I still think that the main point of driving should be to get from point A to point B, but I'd probably be considered a Neanderthal for thinking so. Are people so important that they have to be in touch 100% of the time, even when driving, eating or on vacation?

Maybe I'm just jealous because I don't have people constantly hounding me on my cell phone!

What is the world coming to when people can talk to strangers all day and ignore their family/loved ones all night?

Sigh.

BRB, someone is "blowing up" my celly!

;>
demonstrably devilish Diane



Energetically Yours, Diane Tegarden
"Getting OUT of Limbo-A Self Help Divorce Book for Women";"Light Through
Shuttered Window- A Compendium of my Poetry";"Anti-Vigilante and The
Rips in Time"- available at www.firewalkerpublications.com and www.Amazon.com


Private Reply to Diane Tegarden

Feb 01, 2010 11:18 am re: re: Monday's Poem:::::::::: "SMS" #

Ayub Bangroo
Hi Manohar,
It is true that our phobia of and obsession with cell phones has many dangers apart from what happens to the languages used in so short forms.You have mentioned A to Z OF all these evils in an emphatic way.But,how many care?

Ayub


Private Reply to Ayub Bangroo

Feb 01, 2010 11:43 am re: Monday's Poem:::::::::: "SMS" #

Karishma Sundaram The 'filthy operators' really struck a chord, since I've been charged ridiculous fees for services both unrequested and unwanted.

SMS language is really a blight and, considering some exam boards are now allowing students to use that language for tests, it is something to be feared indeed!

I really enjoyed your quirky poem - thank you for sharing.

Warm regards,
Karishma


Private Reply to Karishma Sundaram

Feb 01, 2010 12:00 pm re: re: Monday's Poem:::::::::: "SMS" #

Diane Stephenson Diane:

I guess I'm your sister Neanderthal! It really irks me when I see people walking down the aisle in the grocery store with a phone to their ear and to see people in the middle of a church service texting someone. Before cell phones it used to drive me nuts to see so many people walking down the street with a walkman plugged into their ears and now its iPods and MP3 players or cell phones. Don't people ever take a few minutes to be quiet and think? Or is it possibly that they simply can't stand their own thoughts?
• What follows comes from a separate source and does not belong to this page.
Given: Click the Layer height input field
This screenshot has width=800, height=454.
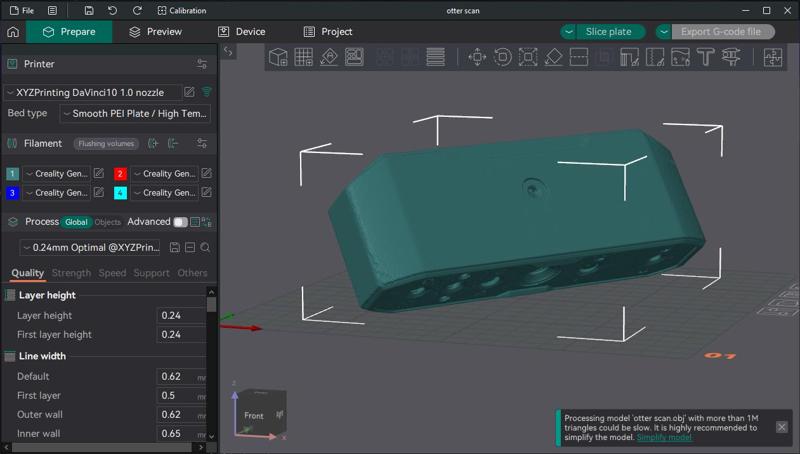Looking at the screenshot, I should pos(180,315).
I think I like Neanderthal. It suits me much better.

Diane


Private Reply to Diane Stephenson

Feb 01, 2010 12:35 pm re: re: re: Monday's Poem:::::::::: "SMS" #

Jack Huber It wasn't that long ago that when you were away from your house or office, you were out of reach. Cell phones provide us a double-edged sword. Convenience gives way to constant virtual contact, especially with the youth of today, and gone are in-person interactions. My grandkids text their parents (and they reply!) even when they are in the same room. Perhaps vocal chords will go the way of the tailbone and appendix...

btw- Manohar, very well done on your descriptions of the SMS world.

jack


Private Reply to Jack Huber

Feb 02, 2010 7:18 am re: re: re: re: Monday's Poem:::::::::: "SMS" #

Manohar Bhatia Hi,
Diane:::Thank you for our shared view on English.
Di::::::Your comments are appreciated.
Ayub::::you have taken your valuable time to read the poem;thanks.
Jack::::While I don't intend to be negative totally on the mobile revolution,but I do find some helpful moments in this miracle toy tucked away in your pocket!